**Material provided:**

________________

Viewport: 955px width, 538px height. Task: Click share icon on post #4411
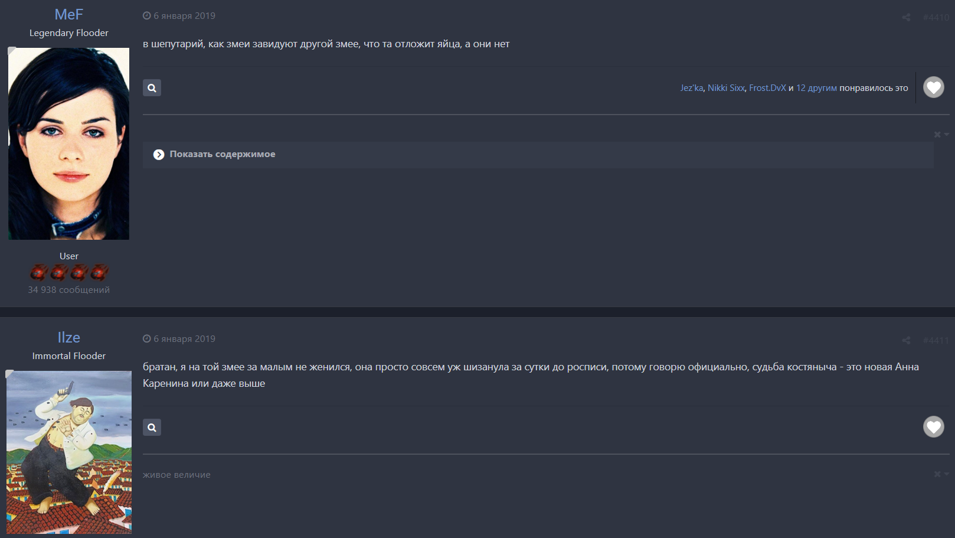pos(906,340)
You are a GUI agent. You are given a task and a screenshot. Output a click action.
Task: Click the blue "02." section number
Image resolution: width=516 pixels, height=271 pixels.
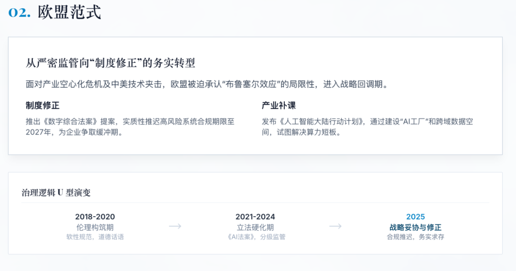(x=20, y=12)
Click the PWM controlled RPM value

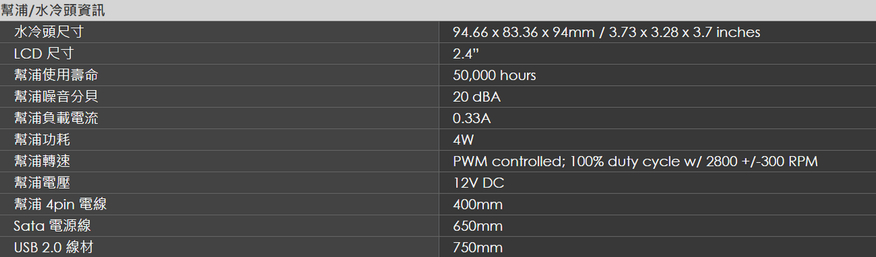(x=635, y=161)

________________

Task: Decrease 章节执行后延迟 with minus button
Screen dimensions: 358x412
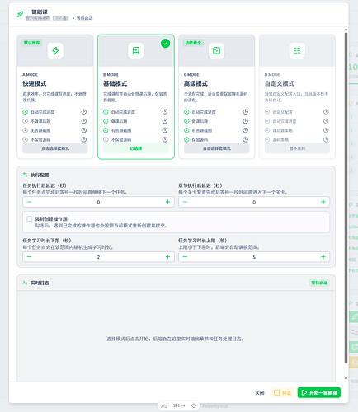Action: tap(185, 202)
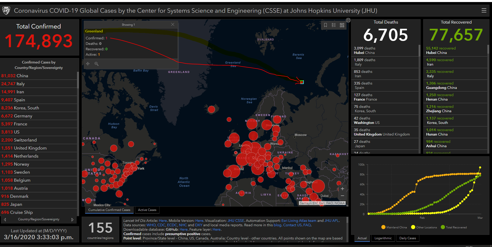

________________

**Exercise objective:** Copy out, word for word, the rows that start with the line containing "Viewport: 955px width, 538px" and end with the line containing "(x=635, y=161)", including both of those lines, but leave the pictures out.

**Exercise response:**
Viewport: 955px width, 538px height. Task: Click share icon on post #4411
pos(906,340)
You are a GUI agent. You are given a task and a screenshot. Output a click action.
Task: Click the blue "02." section number
Image resolution: width=516 pixels, height=271 pixels.
(x=20, y=12)
Click the PWM controlled RPM value

(x=635, y=161)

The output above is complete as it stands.